***** Given passage *****

Such were the trees on the road on the way to Lexington, North Carolina, whose Barbecue Festival my friend James (of The Eaten Path fame), our friend Nick (of the US Patent and Trademark Office) and I attended this past weekend.

bbq26_hmpg

(Thank you to the Lexington BBQ Festival for this poster!)

For those of you who do not know of James by this point, he is one of my good friends from Berkeley who has for the last year called Brooklyn, New York home.  While his more regular contributions to the blogosphere can be seen on The Eaten Path, he also is a huge aficionado of all things barbecued, once spending a few weeks traveling through the Smoky Crescent and eating and observing the best the South had to offer.  It is one of his goals to publish a comprehensive and awesome book on barbecue–a noble goal, indeed.

Thus, when he said there was a barbecue festival in North Carolina I asked if I could go.  I figured I wouldn’t have very many more chances to have a purpose to go to North Carolina, and besides, any reason to get out of DC is reason enough.

James has an excellent post–with pictures!–about our journey, so I won’t try to recreate the wheel.  Suffice it to say that North Carolina BBQ is pork, sometimes cooked over wood, and either sliced or finely chopped, sometimes with the delicious crackling, and served in trays or sandwiches, usually with “red” (BBQ) cole slaw and hush puppies.  The sauce, which arrives sometimes infused in the meat or sometimes on the side, is vinegar-based, unlike the sauce in parts of South Carolina which is predominantly mustard-based.

***** Record list *****

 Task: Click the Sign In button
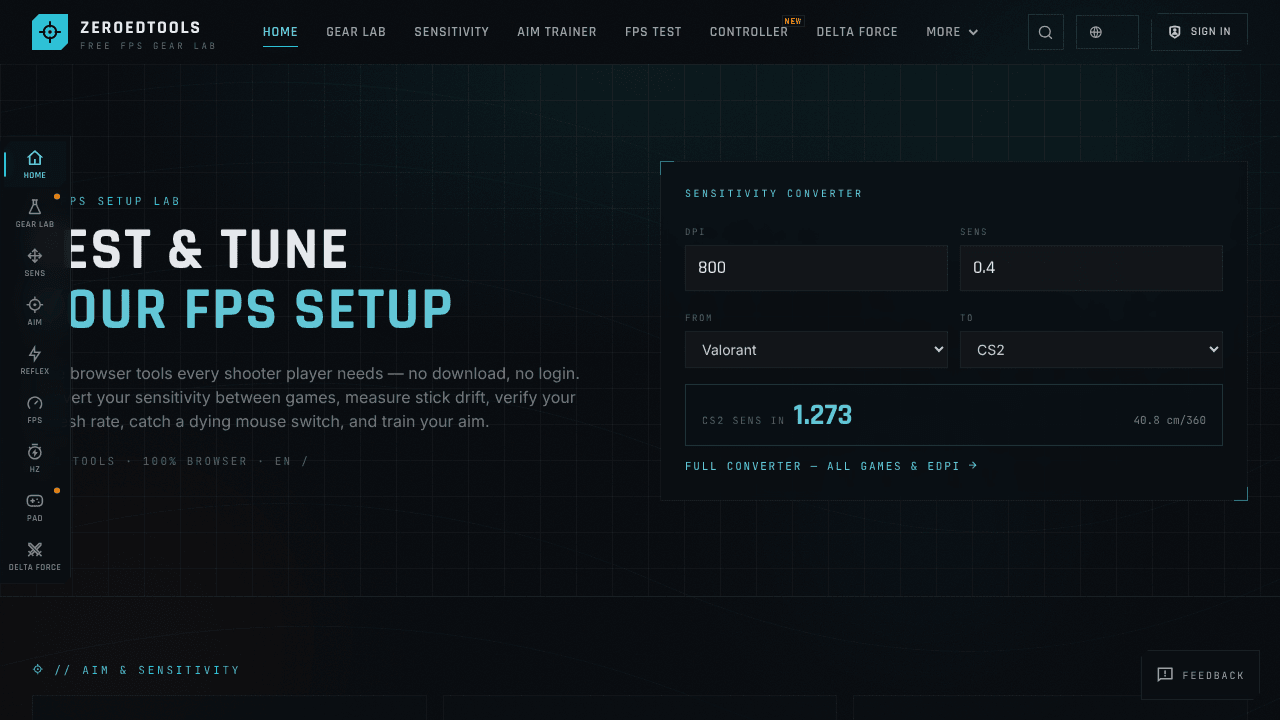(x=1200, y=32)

*****
***** Record list *****

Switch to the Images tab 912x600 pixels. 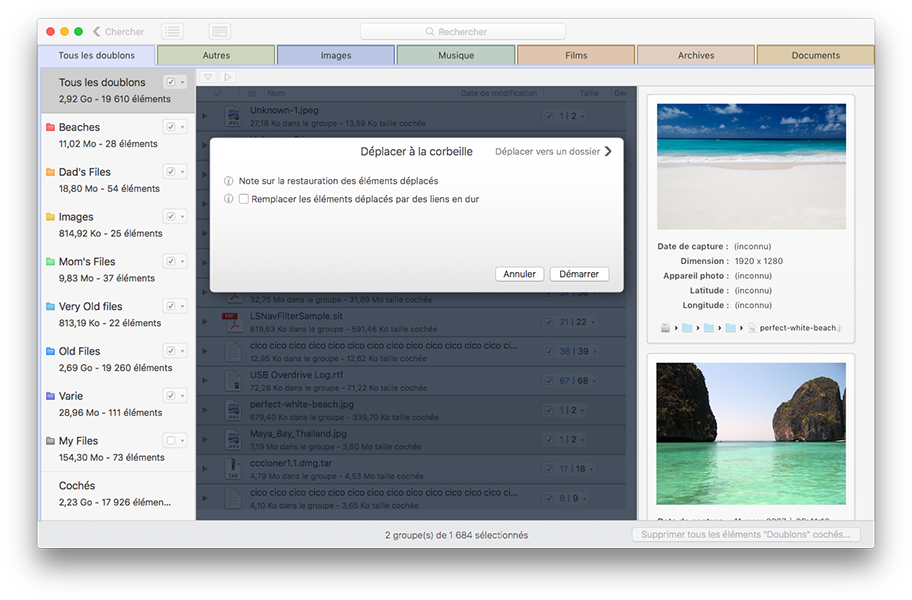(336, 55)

*****

Problem set:
**1)** In the Lexington barbecue festival text, what is the base of the North Carolina barbecue sauce?
**2)** Rewrite the part of the Lexington barbecue festival text that begins at the words "(Thank you to" and stops after "is reason enough.", using "UC Berkeley" in place of "Berkeley".
**3)** Continue the account of the trip to the Lexington barbecue festival, starting after its final sentence.

Solved tasks:
**1)** Vinegar.

**2)**
(Thank you to the Lexington BBQ Festival for this poster!)

For those of you who do not know of James by this point, he is one of my good friends from UC Berkeley who has for the last year called Brooklyn, New York home.  While his more regular contributions to the blogosphere can be seen on The Eaten Path, he also is a huge aficionado of all things barbecued, once spending a few weeks traveling through the Smoky Crescent and eating and observing the best the South had to offer.  It is one of his goals to publish a comprehensive and awesome book on barbecue–a noble goal, indeed.

Thus, when he said there was a barbecue festival in North Carolina I asked if I could go.  I figured I wouldn’t have very many more chances to have a purpose to go to North Carolina, and besides, any reason to get out of DC is reason enough.

**3)**
Some other items of note: we saw a lumberjack contest with three separate events–the chainsaw, the traditional hand-ax, and–get this–the throwing ax!  The throwing ax was crazy.  One of the competitors was an 11-year-old girl.  Seeing her throw that double-bladed ax fifteen or so feet into the center of a banged-up wooden target made me feel sorry for the soldiers of the Union Army.  Another item of note was a series of races involving pigs, Vietnamese potbellied pigs, and billy goats.  Good ole’-fashioned fun if ever I’ve seen it!

thrown ax

(Thanks to James for this picture–note the 11-year-old girl in red and the ax, which you can see at top-center of the picture.)

Keeping with the theme of my blog, however, we did have a few wines, two of which we picked up at the beginning of our journey at a Whole Foods in Virginia:

2008 Borsao Viña Borgia garnacha: I bought a bottle of this for the low price of $6.99 because it has a cool, modern-looking label and is from the man, Jorge Ordoñez, a very well-known and respected importer of Spanish wines.  I’ve had a number of his wines before and they’ve all been great.  This particular one, however, was a wash for me.  It was relatively light and had a LOT of fruit.  I found the tannins to be a bit weak and the acid to be a bit, well, underwhelming.  This wine was unoffensive and still a decent deal for the price.  James and Nick liked it more, calling it “vibrant.”  I think other Ordoñez selections such as the Juan Gil (mourvedre), a powerful and expressive red wine, or the Botani (moscatel seco), a unique and refreshing white, are better examples of his portfolio.

2008 Trapiche malbec: from the Mendoza Valley of Argentina, it clocked in at a price of about $8.00.  James had previously had their pinot noir, which he liked.  This malbec was decent–nothing to write home about, and it didn’t really exude “malbec-ness” to me, but it was drinkable and pretty good with the barbecue from Lexington No. 1 BBQ.  And it was infinitely better than the wine we had opened for that particular meal, a wine that in retrospect showed all the warning signs of a horrible, horrible bottle.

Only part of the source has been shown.